Work to be completed: Starting at the line that contains "Where should I", transcribe every remaining line of the entries exactly, including the last one.

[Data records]
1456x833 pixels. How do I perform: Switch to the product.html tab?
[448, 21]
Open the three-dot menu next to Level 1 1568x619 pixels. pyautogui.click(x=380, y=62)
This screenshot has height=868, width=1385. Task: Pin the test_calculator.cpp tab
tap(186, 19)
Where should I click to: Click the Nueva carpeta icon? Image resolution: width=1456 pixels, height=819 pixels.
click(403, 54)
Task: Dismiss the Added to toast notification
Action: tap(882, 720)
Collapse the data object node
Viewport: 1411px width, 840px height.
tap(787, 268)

Solved exercise:
Where should I click to: Click the Nueva carpeta icon? Image resolution: width=1456 pixels, height=819 pixels.
click(403, 54)
Task: Dismiss the Added to toast notification
Action: tap(882, 720)
Collapse the data object node
Viewport: 1411px width, 840px height.
tap(787, 268)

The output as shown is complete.